Extracted text
== == ==

Turning Ten

It’s just a number. I guess. But for the last week, it’s made me think.

Today – in about 6 hours to be exact – she’ll be ten years old. This little person, not so little any more, who never existed before me. This little person who I had a part in bringing into being.

People say they can see it in her. In her eyes, or her face, or her long limbs. I don’t. I just see her, who she is. She doesn’t look like me because she looks like her… the prettiest smile and the brightest eyes and golden hair.

Before she existed, I never imagined what it could be like. Sometimes infuriating, sometimes heart-stoppingly frightening, sometimes exhilirating, sometimes joyous… often varying mixtures of all of this and more. Now, I can’t imagine what it would be like without her.

I remember pushing her on a swing. Her loud, heartfelt laught would ring out, and she’d yell “Higher, Daddy, higher!” And sometimes I’d just pretend to push her higher, and sometimes I really would. Higher, always higher, she never tired of the joy of the swing in those days.

I remember holding her tightly, sitting with her in my lap in the emergency room, while feeding her liquified charcoal to absorb the aspirin she’d swallowed. She fought and fought, and though she couldn’t really speak yet, she could look into my eyes and show me how confused she was that I was making her do this terrible thing. Black muck all around her mouth as we made her swallow more, and I held her… held her because I had to. And I was relieved when, half an hour later, the ordeal over and done, she fell asleep in my arms, exhausted but still forgiving in her trust.

== == ==

Information given
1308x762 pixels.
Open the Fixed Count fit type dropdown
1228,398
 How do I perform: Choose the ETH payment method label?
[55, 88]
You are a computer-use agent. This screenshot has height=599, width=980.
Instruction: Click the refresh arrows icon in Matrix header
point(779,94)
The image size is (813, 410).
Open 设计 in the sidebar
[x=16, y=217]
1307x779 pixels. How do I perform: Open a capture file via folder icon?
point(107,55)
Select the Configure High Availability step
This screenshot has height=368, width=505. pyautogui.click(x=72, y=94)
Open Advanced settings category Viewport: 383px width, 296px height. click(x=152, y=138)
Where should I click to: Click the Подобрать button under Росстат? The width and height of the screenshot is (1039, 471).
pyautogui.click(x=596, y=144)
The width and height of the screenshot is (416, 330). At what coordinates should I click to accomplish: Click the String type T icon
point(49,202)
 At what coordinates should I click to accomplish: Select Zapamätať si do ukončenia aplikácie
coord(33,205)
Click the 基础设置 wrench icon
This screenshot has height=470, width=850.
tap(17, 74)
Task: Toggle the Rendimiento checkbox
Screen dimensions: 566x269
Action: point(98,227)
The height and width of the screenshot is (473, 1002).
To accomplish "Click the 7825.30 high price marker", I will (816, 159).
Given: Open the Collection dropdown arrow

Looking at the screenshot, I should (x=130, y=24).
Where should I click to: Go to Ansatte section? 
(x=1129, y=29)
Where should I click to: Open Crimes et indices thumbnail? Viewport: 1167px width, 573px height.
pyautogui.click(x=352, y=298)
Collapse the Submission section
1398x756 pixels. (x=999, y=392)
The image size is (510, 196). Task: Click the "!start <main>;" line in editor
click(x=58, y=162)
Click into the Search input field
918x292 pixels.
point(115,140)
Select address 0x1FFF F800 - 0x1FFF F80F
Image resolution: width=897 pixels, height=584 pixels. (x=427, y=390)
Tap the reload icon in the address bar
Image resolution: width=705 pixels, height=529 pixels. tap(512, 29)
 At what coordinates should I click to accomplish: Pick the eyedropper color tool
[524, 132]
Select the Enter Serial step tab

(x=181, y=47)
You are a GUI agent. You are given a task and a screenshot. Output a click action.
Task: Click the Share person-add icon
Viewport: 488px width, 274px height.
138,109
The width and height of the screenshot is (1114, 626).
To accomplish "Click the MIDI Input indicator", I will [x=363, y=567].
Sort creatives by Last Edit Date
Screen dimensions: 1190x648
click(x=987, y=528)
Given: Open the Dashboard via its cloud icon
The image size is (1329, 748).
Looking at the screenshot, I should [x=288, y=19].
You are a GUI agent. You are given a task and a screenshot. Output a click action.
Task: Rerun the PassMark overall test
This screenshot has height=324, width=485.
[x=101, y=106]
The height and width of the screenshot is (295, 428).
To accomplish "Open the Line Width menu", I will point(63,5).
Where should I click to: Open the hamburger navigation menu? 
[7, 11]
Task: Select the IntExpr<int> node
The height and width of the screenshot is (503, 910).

== == ==

Exercise
Carry the piece about a daughter turning ten forward from its last sentence. The rows have nothing to do with what is asked here.

Final result
I remember the first time I looked at her and caught a glimpse of the woman she might grow to become. Stretched out on a couch, long legs in flared jeans, completely relaxed. She was eight then, I think, but for a moment she was eighteen in my eyes and it made me gasp to see it. Then she looked at me, noticed me looking at her and giggled shyly, and she was eight again.

I remember coming home from an author’s reading at the university to learn that she had fallen from the roof of our shed in the back yard. I remember my near-panic in the few seconds before I learned that she was indeed just fine, though a bit tender around the edges. Over the next few days, I watched her limp slightly around the house or wince when she turned a certain way, and I was so grateful that, for some reason, I hadn’t mowed the grass in the backyard for weeks.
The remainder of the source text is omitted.